Voice Agent
AdvisoryAudited by Static analysis on Apr 30, 2026.
Overview
No suspicious patterns detected.
Findings (0)
Artifact-based informational review of SKILL.md, metadata, install specs, static scan signals, and capability signals. ClawScan does not execute the skill or run runtime probes.
A chosen audio file is handed to the local backend, and an output path can be created or overwritten by the synthesis command.
The client reads a provided audio file for transcription and writes synthesized audio to a provided output path. This is expected for the skill, but users should ensure only intended files and output locations are used.
with open(filename, 'rb') as f: data += f.read() ... with open(output_file, 'wb') as f:
Use explicit, non-sensitive audio inputs and safe output paths; avoid pointing the output at existing important files.
The skill’s safety depends partly on the backend service running on localhost:8000, not just on the packaged client script.
The skill is client-only and relies on a separately managed backend and repository docs outside the included package.

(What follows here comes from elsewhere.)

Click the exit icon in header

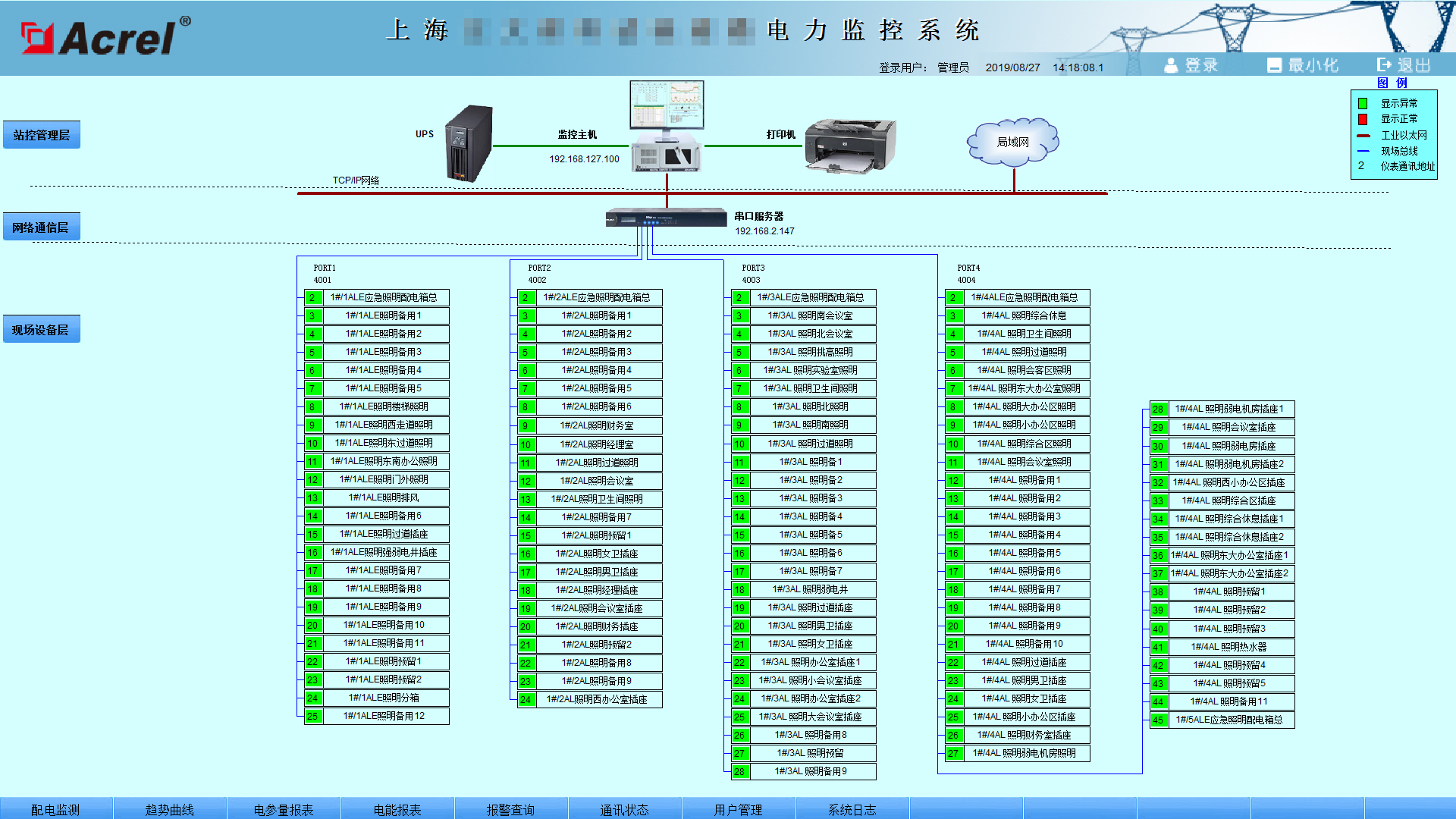[1384, 65]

That dependency is disclosed, but the backend is part of the trust decision.
Requires a running backend API at `http://localhost:8000`. Backend setup instructions are in this repository: - `README.md` - `walkthrough.md` - `DOCKER_README.md`
Install and run the backend only from a trusted source, review its setup instructions, and avoid running an unexpected service on localhost:8000.
Text sent for speech generation may be handled beyond the local machine by AWS Polly through the backend.
The skill discloses that text-to-speech uses AWS Polly via the backend. That is purpose-aligned, but synthesis text may be processed by an external provider depending on backend configuration.
It uses **local Whisper** for Speech-to-Text transcription and **AWS Polly** for Text-to-Speech generation.
Do not synthesize highly sensitive text unless you are comfortable with the backend and AWS Polly handling it.